Growing up in an extended family in an immigrant neighborhood in Chicago, I thought the "See Spot Jump" traditional family I read about in first grade was hopelessly inadequate. Poor Jane, I thought, no grandparents, no hundred or so uncles and aunts to bandage her skinned knee. But reading about what to me was Jane's exotic traditional family, helped me better understand my friend Meredith's traditional family that included a working father and a mother with an apron.

Perhaps children know more than we do on this score. My new picture book, SHIRLEY'S WONDERFUL BABY (illustrated by Bruce Degen), begins with a perfectly loving traditional family. (Well, in Bruce's clever hands, it's a family of lovable hippos). But it's not her besotted parents who help Shirley learn to delight in her new baby brother. It's an eccentric babysitter named Ms. Mump who is as untraditional as they come. When I read the book at a school and came to Shirley's lament--"How can a baby with legs like a turkey be wonderful?"--a front row boy shook his head and said with great feeling, "That is JUST what I thought about my baby sister." It didn't matter that his name was John instead of Shirley, or that he had a single Mom, or that his babysitter looked like Barbie. He had already learned that a book didn't need to mirror his life exactly in order for him to delight in it.

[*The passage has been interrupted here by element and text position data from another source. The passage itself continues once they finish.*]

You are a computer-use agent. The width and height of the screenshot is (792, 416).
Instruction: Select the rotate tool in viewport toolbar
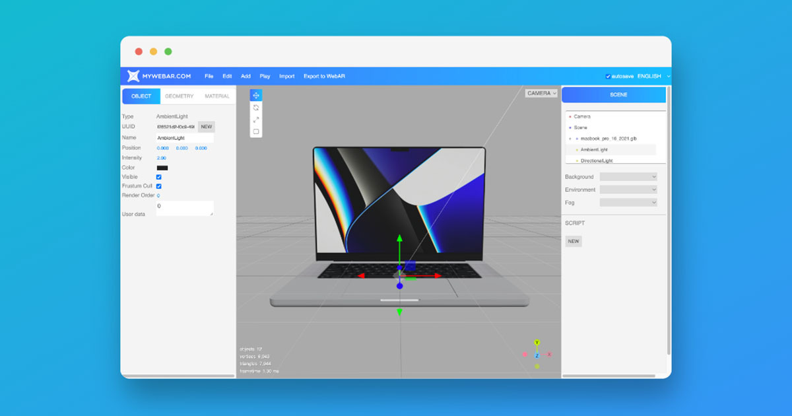(256, 107)
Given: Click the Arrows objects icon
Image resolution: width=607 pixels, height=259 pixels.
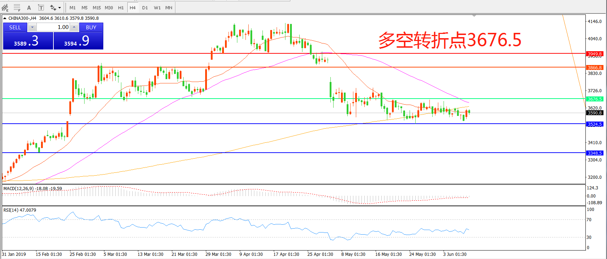Looking at the screenshot, I should (x=53, y=7).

One last example: Katherine Patterson's THE SAME STUFF AS STARS is a natural choice for a child growing up in a dysfunctional family, but I think it speaks to us all. The book is a brilliant portrayal of Angel, an eleven year old whose father is in prison and whose mother abandons Angel to take care of an elderly relative and a seven year old brother. Angel's journey to keep her own small family together and to make sense out of a starry universe, is enough to make the most hardened heart ache for her. The reader sees her sturdy resilience, her loyalty, intelligence, and humor. Despite Angel's meager circumstances, we watch her develop those corners of the heart and mind that will allow her not only to survive, but to choose the kind of family that, as an adult, she will create on her own. Those who don't have models of loving families around them--as well as those who do--will learn much from this beautifully-crafted novel.